REQUIRED WORK ::
a. In the Rock Band text, what sight-read score did the writer get on "Love Is a Battlefield," and what leaderboard position did that earn?
b. Decide whether each statement agrees with the Rock Band text, answering yes or no and quoting the deciding words: (i) The writer considers "Love Is a Battlefield" the best Benatar song on Rock Band. (ii) The writer turned on the Facebook integration. (iii) Days of Peace Pack 01 includes Santana's "Black Magic Woman."
c. Write out the passage of the Rock Band text that begins at the words "Good sight-reads (includes" and stops after "the Music Store.".

Good sight-reads (includes one track that was released in the first pack but I hadn’t cleared in RB3 yet). :) Chord-heavy, but generally fun to play and some decent challenge in there with the patterns.

Maroon 5 is one of those bands I enjoy listening to for reasons that aren’t quite clear even to me. I was happy to see some more tracks in the Music Store.

A couple of weeks ago I picked up the Pat Benatar pack for Rock Band, mostly out of curiosity. Last night I played “Love Is a Battlefield” for the first time and found it to be a lot more fun than I was expecting. I suppose I hadn’t listened to what the guitar was doing in the background before.

I did 95% on sightread, which was good enough for 1,496th on the leaderboard.

It’s not the best Benatar on Rock Band, though; that honor goes to “Heartbreaker.”

My Rock Band activity page is here, by the way. I really wish Harmonix provided RSS feeds or another way to ingest this information elsewhere. I turned on the Facebook integration today, but I prefer to bring this stuff into my own site where I can control it.

Rock Band forum thread is here.

Days of Peace Pack 01

  • Jefferson Airplane – “Somebody to Love”
  • Blood, Sweat & Tears – “Spinning Wheel”
  • Santana – “Black Magic Woman”

Sold. A thousand times sold, just for “Black Magic Woman,” but “Somebody to Love” is an unexpected treat.

Singles

DragonForce – “Through the Fire and Flames”
DragonForce – “Operation Ground and Pound”

I’m not sure I want to put myself through this again, though honestly “Through the Fire and Flames” has some good memories attached to it. And it’s kind of stupid fun, even if it is ridiculous.

I present as proof:

Guitar porn.

I hate Poni Hoax’s “Antibodies.” It isn’t fun to play. It’s not even really a good song. And it’s ridiculously under-tiered in Rock Band 3 for Guitar.

It’s possible this is just one of those songs I can’t wrap my five-button-brain around, but I expect much better of myself for a Tier 3 song. I couldn’t one-lighter this one fast enough.

Rock Band Pro mode is all about potential. It’s about the individual player’s potential to move on up to the next, optional level of difficulty in the game, and, eventually, the player’s potential to make real music with a real instrument. And as Harmonix reps told us, it seems “designed to show the potential of what the music category can do in gaming” — if anything can answer that question of whether music games can translate to the real world, this mode will do it.

My anticipation for the new challenges inherent in Pro Mode is at a ridiculously high level. It’s like taking Expert in Rock Band 2 and then pushing it over a cliff.

But it’s a really awesome cliff.

(via Preview: Rock Band 3 Pro mode | Joystiq.)

You can safely file this under the “things that dominate small corners of my brain” department.

SUPPLIED DATA ::
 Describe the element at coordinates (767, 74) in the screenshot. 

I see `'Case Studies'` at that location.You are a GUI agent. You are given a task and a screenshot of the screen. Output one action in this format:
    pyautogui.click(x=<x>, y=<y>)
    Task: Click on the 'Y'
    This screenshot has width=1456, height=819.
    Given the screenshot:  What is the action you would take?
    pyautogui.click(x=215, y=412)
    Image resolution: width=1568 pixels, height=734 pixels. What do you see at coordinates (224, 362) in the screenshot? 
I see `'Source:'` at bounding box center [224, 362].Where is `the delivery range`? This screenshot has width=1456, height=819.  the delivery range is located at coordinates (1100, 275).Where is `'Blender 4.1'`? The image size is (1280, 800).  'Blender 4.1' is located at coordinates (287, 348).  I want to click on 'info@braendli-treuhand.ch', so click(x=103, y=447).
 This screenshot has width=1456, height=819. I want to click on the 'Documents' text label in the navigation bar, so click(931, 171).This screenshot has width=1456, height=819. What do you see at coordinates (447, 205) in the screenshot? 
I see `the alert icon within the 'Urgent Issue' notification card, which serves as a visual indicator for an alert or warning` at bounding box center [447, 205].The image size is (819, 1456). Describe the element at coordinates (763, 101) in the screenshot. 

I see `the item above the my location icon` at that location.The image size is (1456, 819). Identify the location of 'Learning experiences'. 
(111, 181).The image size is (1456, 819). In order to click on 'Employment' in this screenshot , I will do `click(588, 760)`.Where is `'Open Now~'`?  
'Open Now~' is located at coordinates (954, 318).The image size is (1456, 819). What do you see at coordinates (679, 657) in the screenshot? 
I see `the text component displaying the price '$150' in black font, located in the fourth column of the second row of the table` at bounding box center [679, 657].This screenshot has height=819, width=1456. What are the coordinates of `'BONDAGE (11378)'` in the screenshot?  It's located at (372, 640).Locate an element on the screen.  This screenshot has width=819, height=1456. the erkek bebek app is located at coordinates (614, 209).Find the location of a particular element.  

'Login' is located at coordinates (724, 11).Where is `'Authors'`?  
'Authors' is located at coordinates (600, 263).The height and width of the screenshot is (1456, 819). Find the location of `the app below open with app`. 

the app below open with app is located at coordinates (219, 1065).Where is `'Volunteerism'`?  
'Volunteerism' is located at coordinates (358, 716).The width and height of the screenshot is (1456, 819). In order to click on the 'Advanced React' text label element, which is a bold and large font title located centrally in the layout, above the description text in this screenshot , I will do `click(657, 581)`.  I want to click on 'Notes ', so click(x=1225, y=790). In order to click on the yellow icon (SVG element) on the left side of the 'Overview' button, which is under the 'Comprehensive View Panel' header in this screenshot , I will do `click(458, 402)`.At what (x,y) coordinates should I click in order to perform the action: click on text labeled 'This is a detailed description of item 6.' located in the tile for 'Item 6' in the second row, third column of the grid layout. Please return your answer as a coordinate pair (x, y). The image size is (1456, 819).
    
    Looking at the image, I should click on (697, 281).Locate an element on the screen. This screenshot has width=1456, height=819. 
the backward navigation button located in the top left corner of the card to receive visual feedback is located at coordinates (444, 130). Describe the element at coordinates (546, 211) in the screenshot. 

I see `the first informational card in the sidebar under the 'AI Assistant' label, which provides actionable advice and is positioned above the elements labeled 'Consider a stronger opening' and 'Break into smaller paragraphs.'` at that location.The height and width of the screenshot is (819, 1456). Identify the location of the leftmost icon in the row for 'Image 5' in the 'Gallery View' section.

RESULTS ::
a. The writer scored 95% on sight-read, which placed 1,496th on the leaderboard.

b.
(i) No: "It’s not the best Benatar on Rock Band, though; that honor goes to “Heartbreaker.”"
(ii) Yes: "I turned on the Facebook integration today"
(iii) Yes: "Santana – “Black Magic Woman”"

c.
Good sight-reads (includes one track that was released in the first pack but I hadn’t cleared in RB3 yet). :) Chord-heavy, but generally fun to play and some decent challenge in there with the patterns.

Maroon 5 is one of those bands I enjoy listening to for reasons that aren’t quite clear even to me. I was happy to see some more tracks in the Music Store.